Document text:
****************************************

Nora Douglas Holt

The First Black American to Earn a Master’s Degree in Music

Nora Douglas Holt at the piano. Adapted from a photo courtesy of the National Association of Negro Musicians.

Nora Douglas Holt at the piano. Adapted from a photo courtesy of the National Association of Negro Musicians.

While Nora Douglas Holt composed and sang her own music, few of her original pieces—numbering more than 200—survive. Nora was also an editor and music critic for the Amsterdam News, and as a socialite, she rubbed shoulders with luminaries of the Harlem Renaissance. Among her many accomplishments was co-founding the National Association of Negro Musicians in Chicago. Outside of her music career, Nora hopped through five marriages and became wealthy after the death of her fourth husband. It afforded her a great deal of independence to travel. But the party-going lifestyle she later developed was full of escapades and scandal that sullied her reputation.

Carl Van Vechten was a noted American writer and photographer who frequently corresponded with Nora Douglas Holt. The two were close friends. Photo courtesy of the Library of Congress.

Carl Van Vechten was a noted American writer and photographer who frequently corresponded with Nora Douglas Holt. The two were close friends. Photo courtesy of the Library of Congress.

****************************************

Target pointing data
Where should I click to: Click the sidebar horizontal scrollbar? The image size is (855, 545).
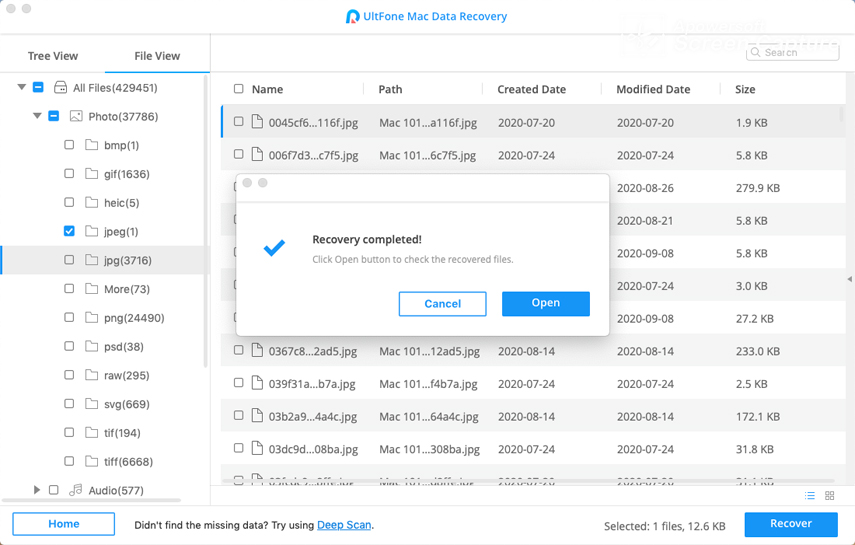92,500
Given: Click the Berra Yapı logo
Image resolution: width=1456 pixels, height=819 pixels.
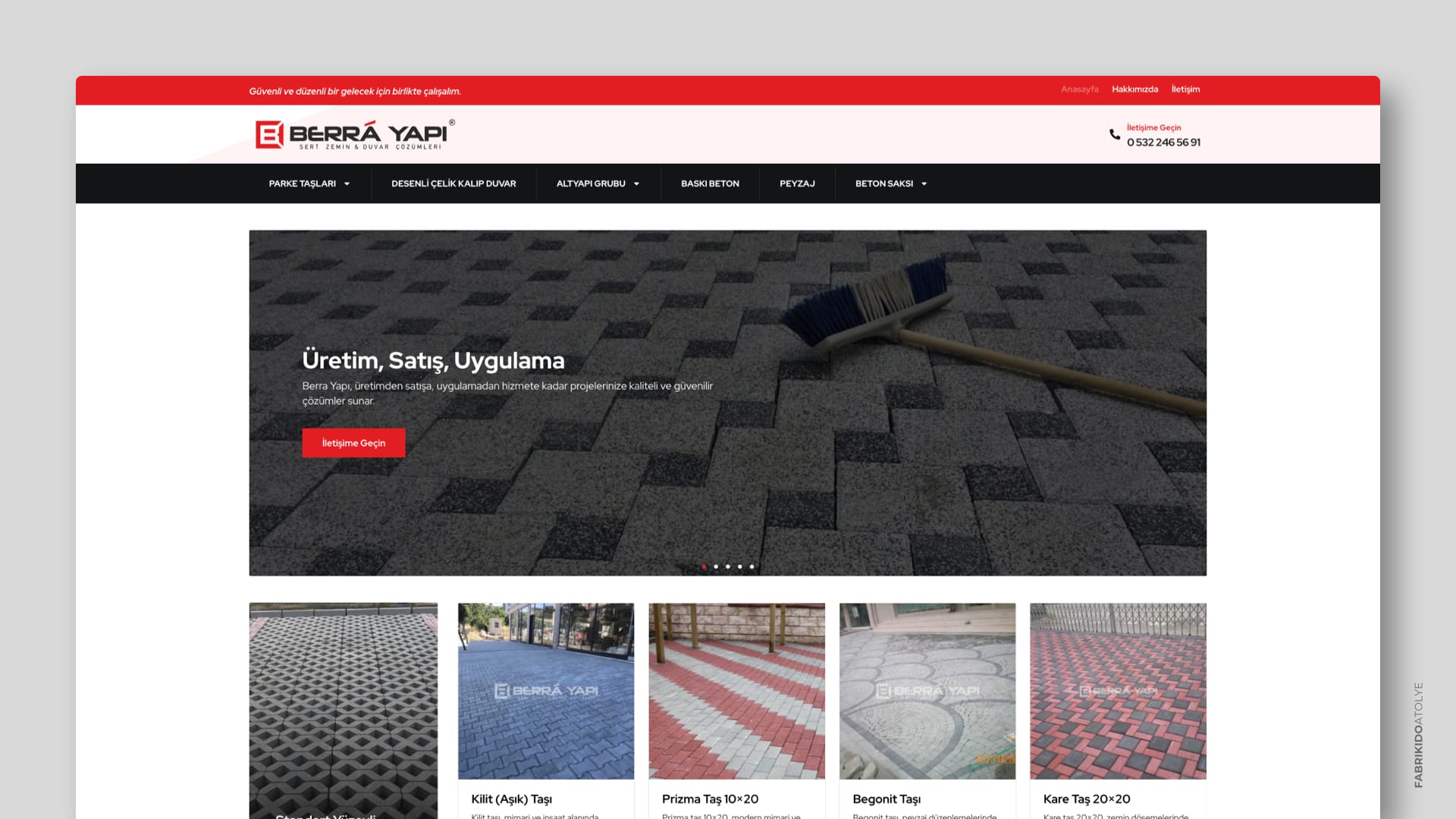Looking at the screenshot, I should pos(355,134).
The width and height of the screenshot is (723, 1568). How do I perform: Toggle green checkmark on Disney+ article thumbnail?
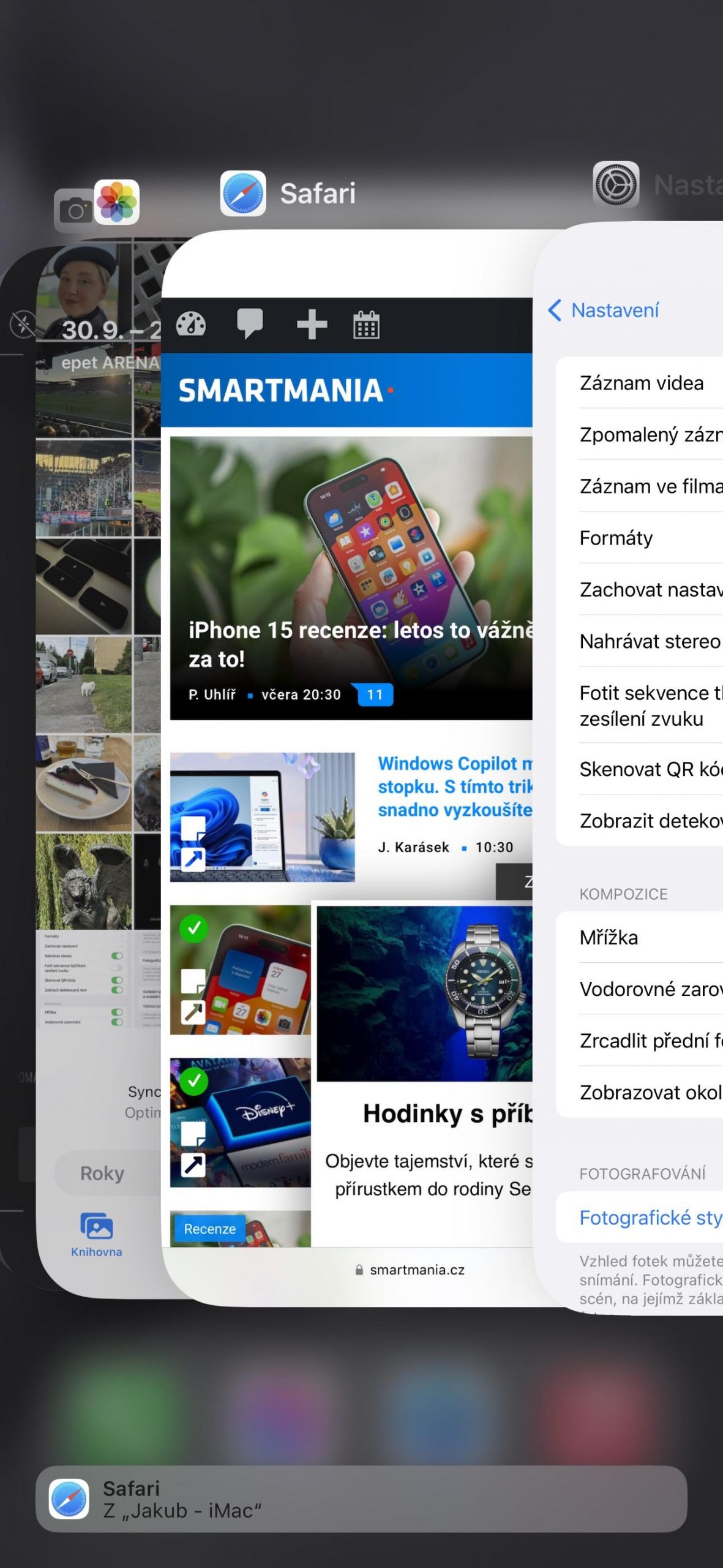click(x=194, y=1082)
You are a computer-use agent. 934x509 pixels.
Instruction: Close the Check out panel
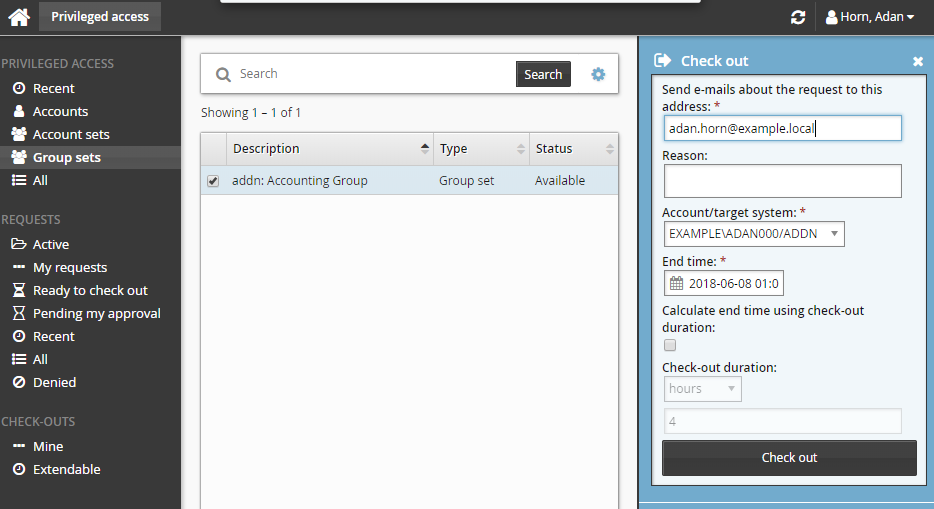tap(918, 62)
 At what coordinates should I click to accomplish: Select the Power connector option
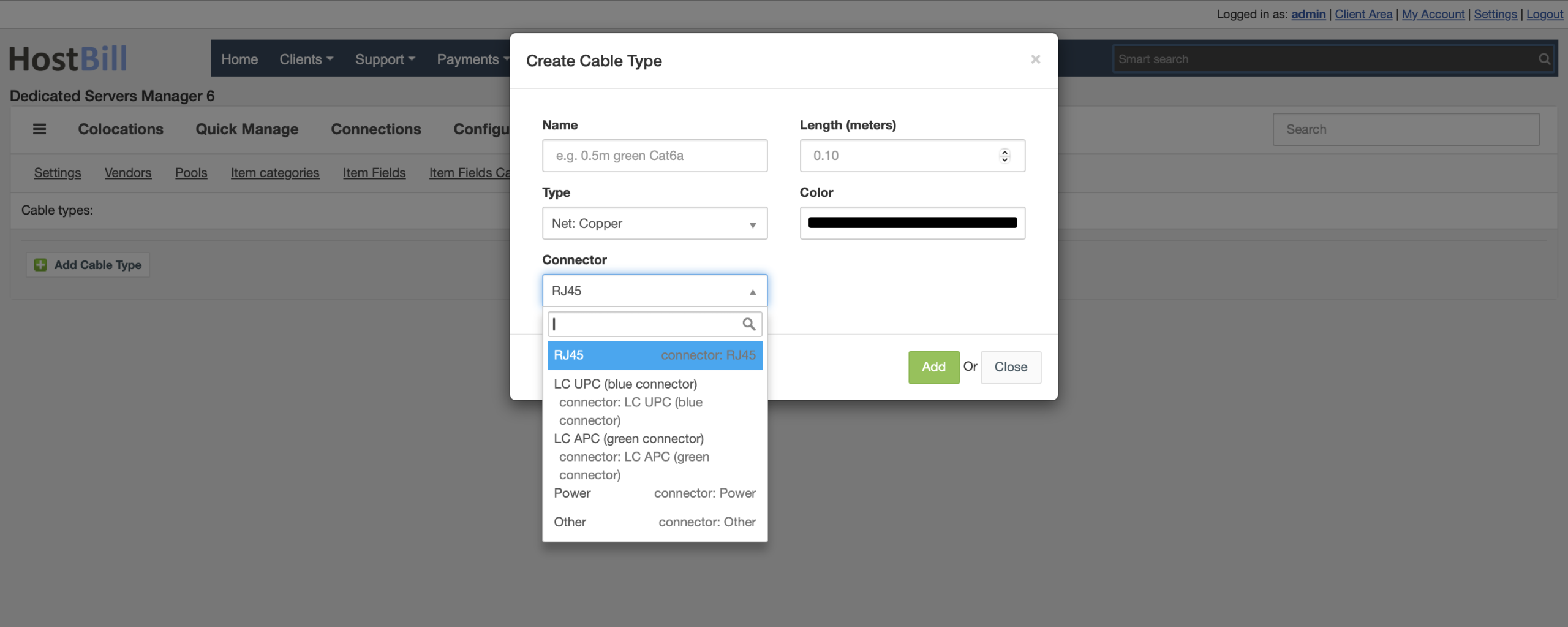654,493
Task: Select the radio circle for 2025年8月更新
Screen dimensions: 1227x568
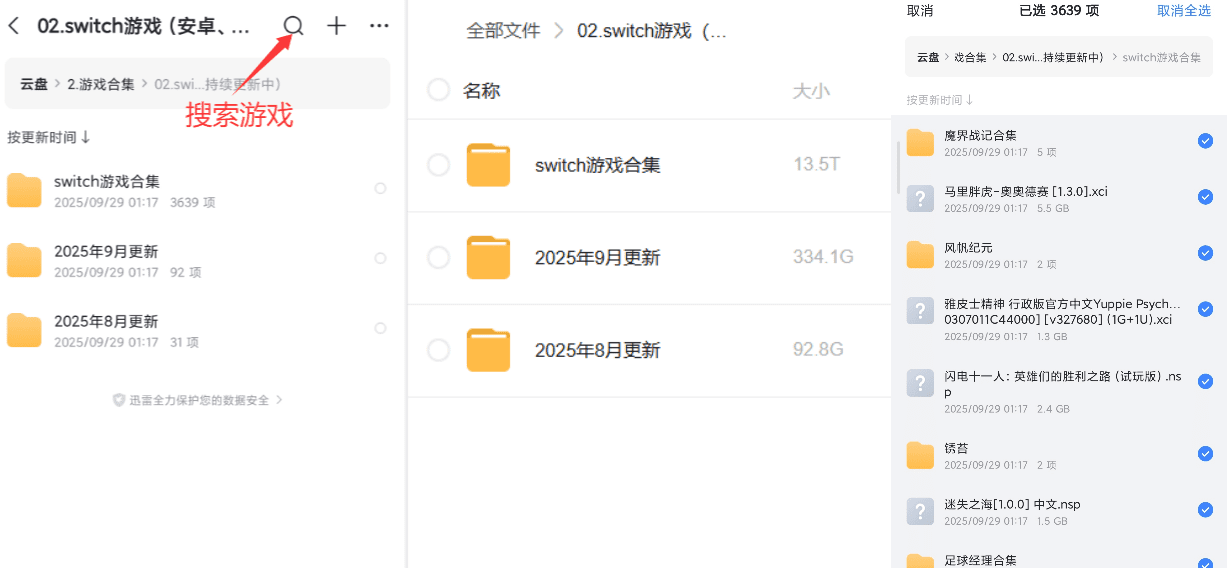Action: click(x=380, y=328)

****************************************

What to do:
1/ List every organization named in the Nora Douglas Holt profile.
2/ Please carry the Nora Douglas Holt profile forward from its final sentence.

Final results:
1/
Amsterdam News
National Association of Negro Musicians
Library of Congress

2/
Nora Holt was born Lena or Lora Douglas in Kansas City, Kansas, in 1885. Some sources list 1884 as her year of birth, but according to one close correspondent, author Carl Van Vechten, Nora was born in 1885. Her father, Calvin Douglas, was a minister of St. Augustine’s Episcopal Church. Nora’s mother, Gracie Brown Douglas, steered her toward piano lessons when she was four years old. She took to the art and developed her talent by playing the church organ for several years.

The intense pull of romance drew Nora during her teens. While still in high school, she married three times. Musician Sky James became her first husband when she was 15, followed by politician Philip Scroggins two years later. Her third husband was a barber named Bruce Jones, but all three marriages were short-lived. Over a decade later, Nora married her fourth husband, the wealthy hotel owner George Holt (who she met in Chicago). She then adopted “Holt” as her married name and “Nora” as her given name. Nora also pursued an education in music by enrolling at Western University. She graduated at the top of her class in 1917.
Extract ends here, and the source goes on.